EJERCICIO
¿Puedes repetir palabra por palabra el pasaje del texto sobre la prosa de horror que empieza con "Porque aquí está" y continúa hasta "como trampa cognitiva."?

He escrito dos libros. Estoy por publicar un tercero. Y sin embargo, cada vez que termino una historia, lo que me queda no es la satisfacción del punto final, sino una pregunta que me persigue como un zumbido en el oído: ¿el texto terminó conmigo o yo con él?
Porque aquí está la verdad que ningún taller de escritura te dice: la prosa de horror no describe el miedo. Lo transmite. Como un virus. Como una maldición que salta de la página a la memoria del lector y se queda ahí, reproduciéndose. Stephen King es un maestro de lo doméstico inquietante. Sabe cómo hacer que un pasillo familiar se vuelva amenazante, cómo convertir un hotel en un organismo vivo. Pero hay algo más allá de eso. Algo que yo he estado explorando mientras escribo El abismo, mi incursión deliberada en el horror: hacer que el lenguaje mismo sea la contaminación. No hablo de metáforas bonitas. Hablo de prosa que funciona como trampa cognitiva.
Prueba esto: escribe una frase que cambie de sentido cuando el lector la relee. No porque sea ambigua, sino porque la segunda lectura revela algo que no estaba ahí la primera vez. O que sí estaba, pero el cerebro lo filtró. El lector se pregunta: ¿cómo no lo vi? O mejor: introduce un nombre propio tres páginas antes de presentar al personaje. Sin explicación. Sin contexto. Como si el narrador ya supiera que ese nombre debería significar algo. El lector lo pasa por alto la primera vez, pero cuando llega al momento de la presentación formal, algo en su mente susurra: ya había escuchado ese nombre. Eso es intrusión cognitiva. El efecto Zeigarnik trabajando a tu favor: la mente retiene lo inconcluso con más fuerza que lo resuelto. El lector cierra el libro, pero las frases siguen ahí, repitiéndose. Buscando sentido. Encontrándolo en lugares donde nunca lo pusiste.
Lo que más me interesa ahora son los verbos que se aplican a objetos incapaces de actuar. No como metáfora, sino como afirmación literal dentro del mundo narrativo. El reloj me perdonó… pero el espejo aún me recuerda. Lee esa frase otra vez. Tu cerebro quiere convertirla en metáfora. Quiere domesticarla. Pero si la dejas tal cual, si la plantas en medio de una escena sin suavizarla con “parecía que” o “como si”, algo se rompe en la lógica del mundo. Y esa fractura es donde vive el verdadero horror. Porque el miedo no está en el monstruo. Está en la sensación de que las reglas del universo dejaron de aplicarse sin que nadie te avisara.

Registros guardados
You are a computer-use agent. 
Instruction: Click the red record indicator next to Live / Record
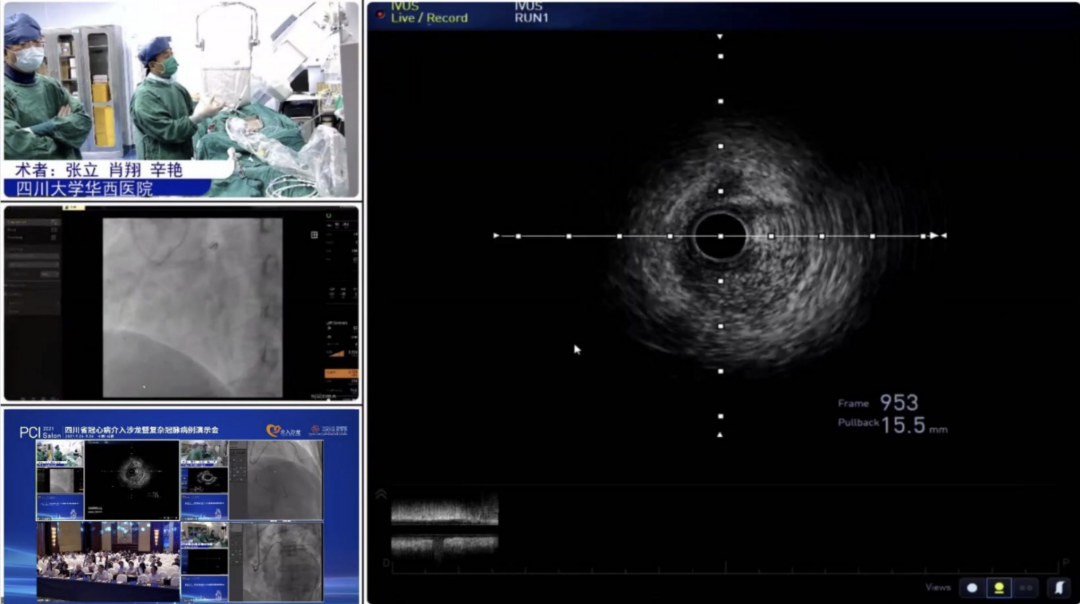point(381,16)
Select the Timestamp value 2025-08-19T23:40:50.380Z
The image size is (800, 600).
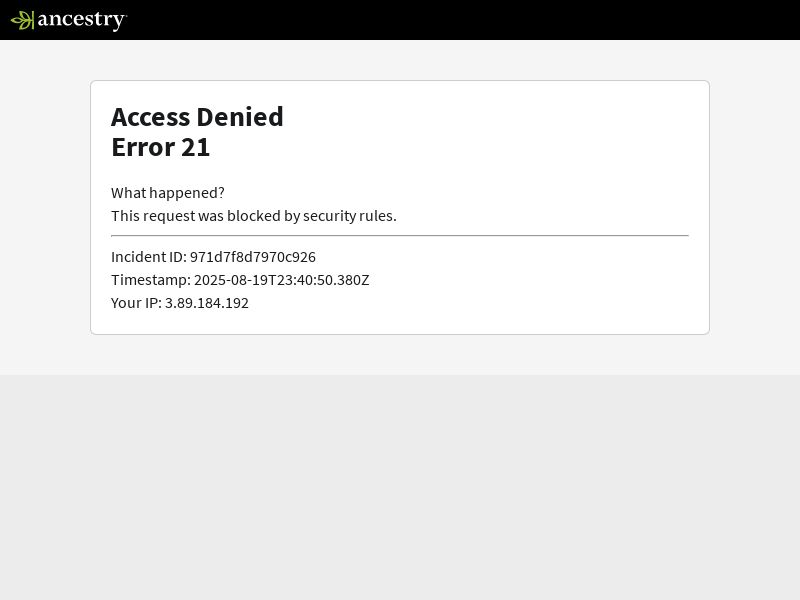(282, 280)

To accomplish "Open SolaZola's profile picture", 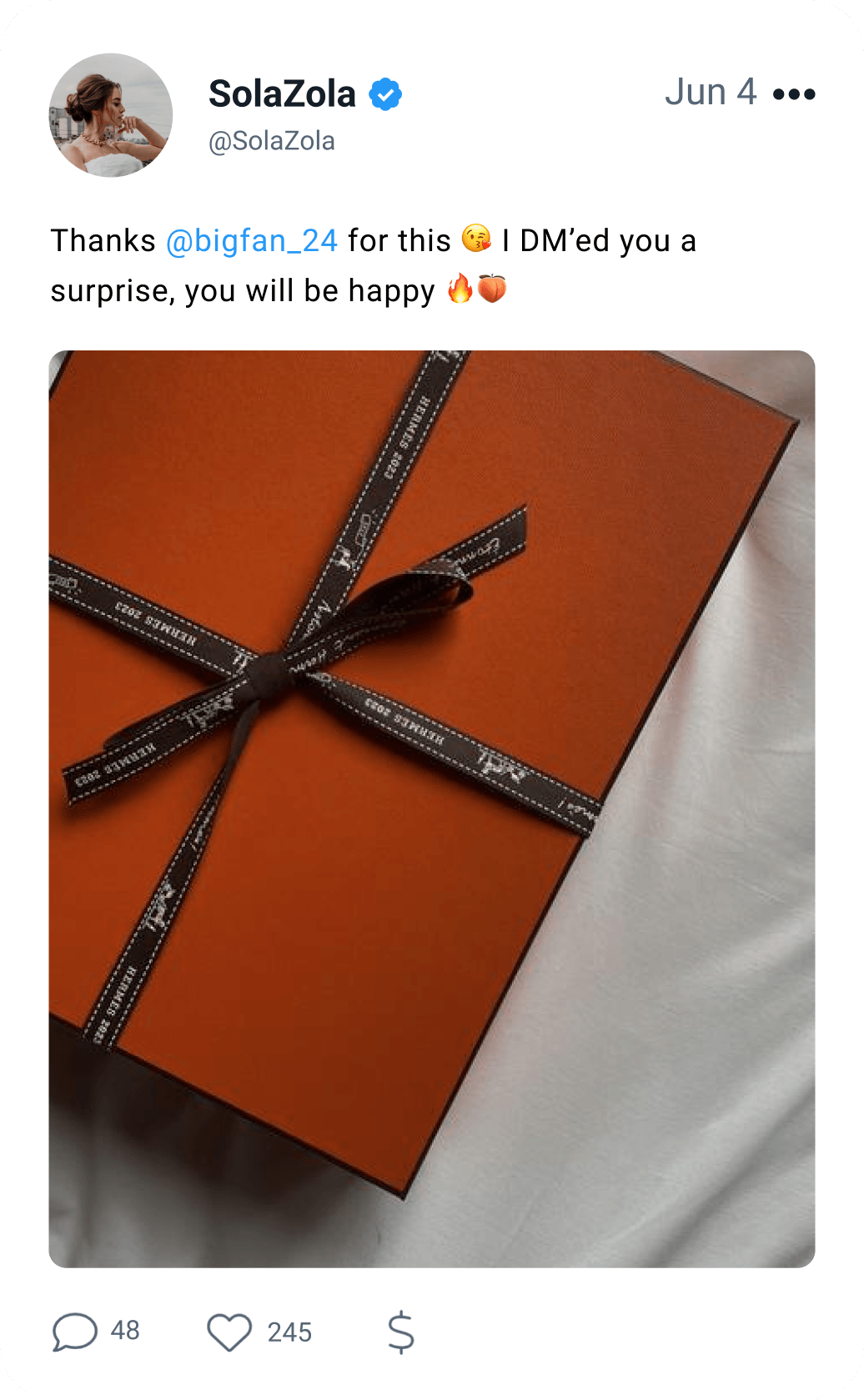I will [x=111, y=115].

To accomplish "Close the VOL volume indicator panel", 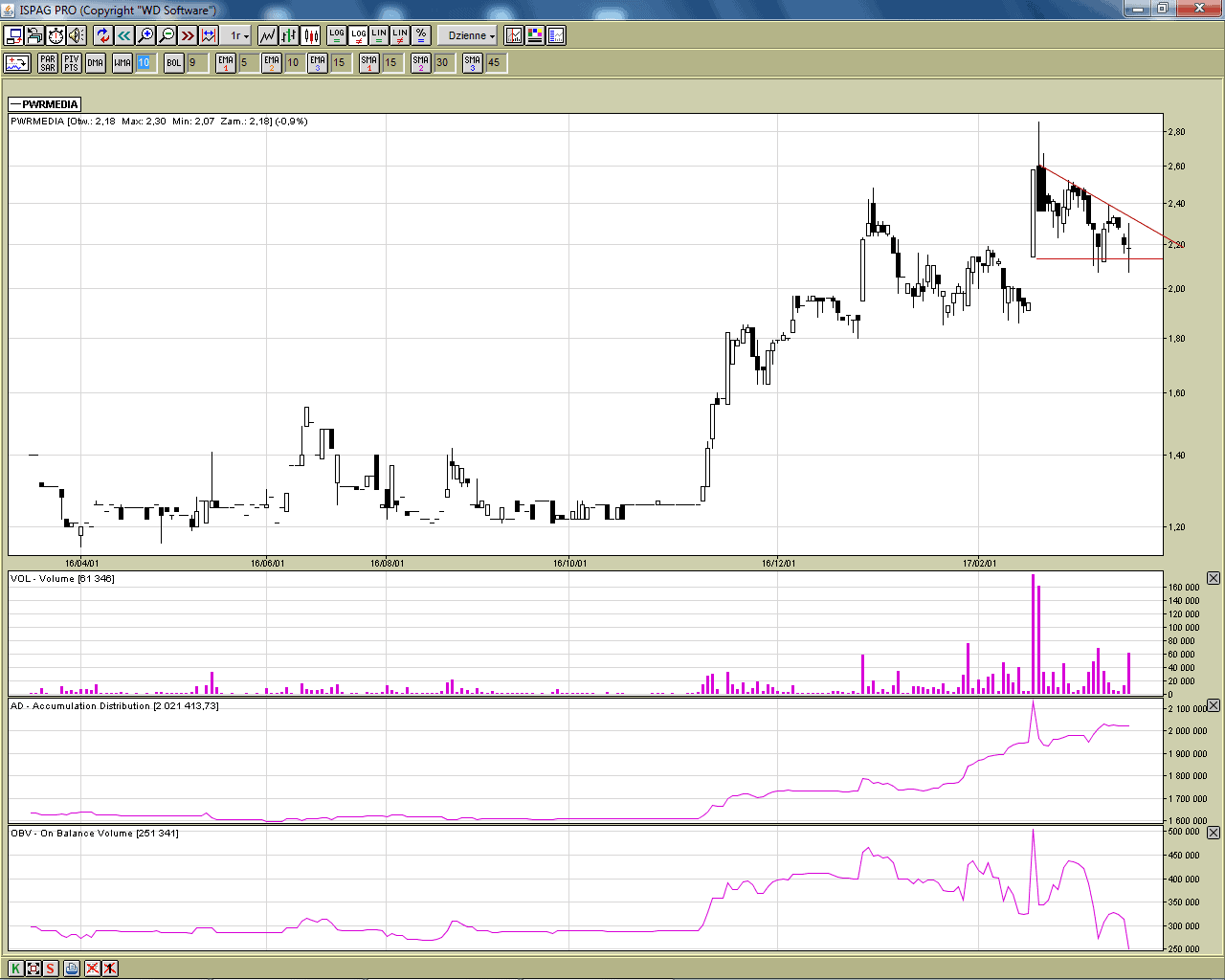I will coord(1214,578).
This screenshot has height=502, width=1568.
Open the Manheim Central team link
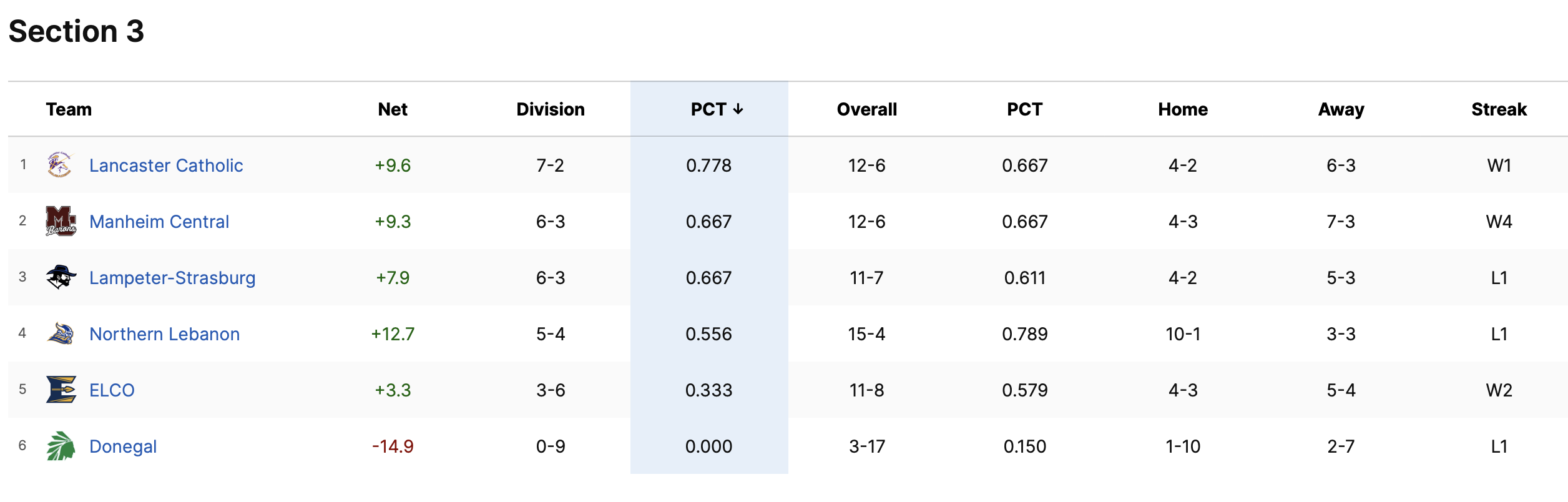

SOLUCIÓN
Porque aquí está la verdad que ningún taller de escritura te dice: la prosa de horror no describe el miedo. Lo transmite. Como un virus. Como una maldición que salta de la página a la memoria del lector y se queda ahí, reproduciéndose. Stephen King es un maestro de lo doméstico inquietante. Sabe cómo hacer que un pasillo familiar se vuelva amenazante, cómo convertir un hotel en un organismo vivo. Pero hay algo más allá de eso. Algo que yo he estado explorando mientras escribo El abismo, mi incursión deliberada en el horror: hacer que el lenguaje mismo sea la contaminación. No hablo de metáforas bonitas. Hablo de prosa que funciona como trampa cognitiva.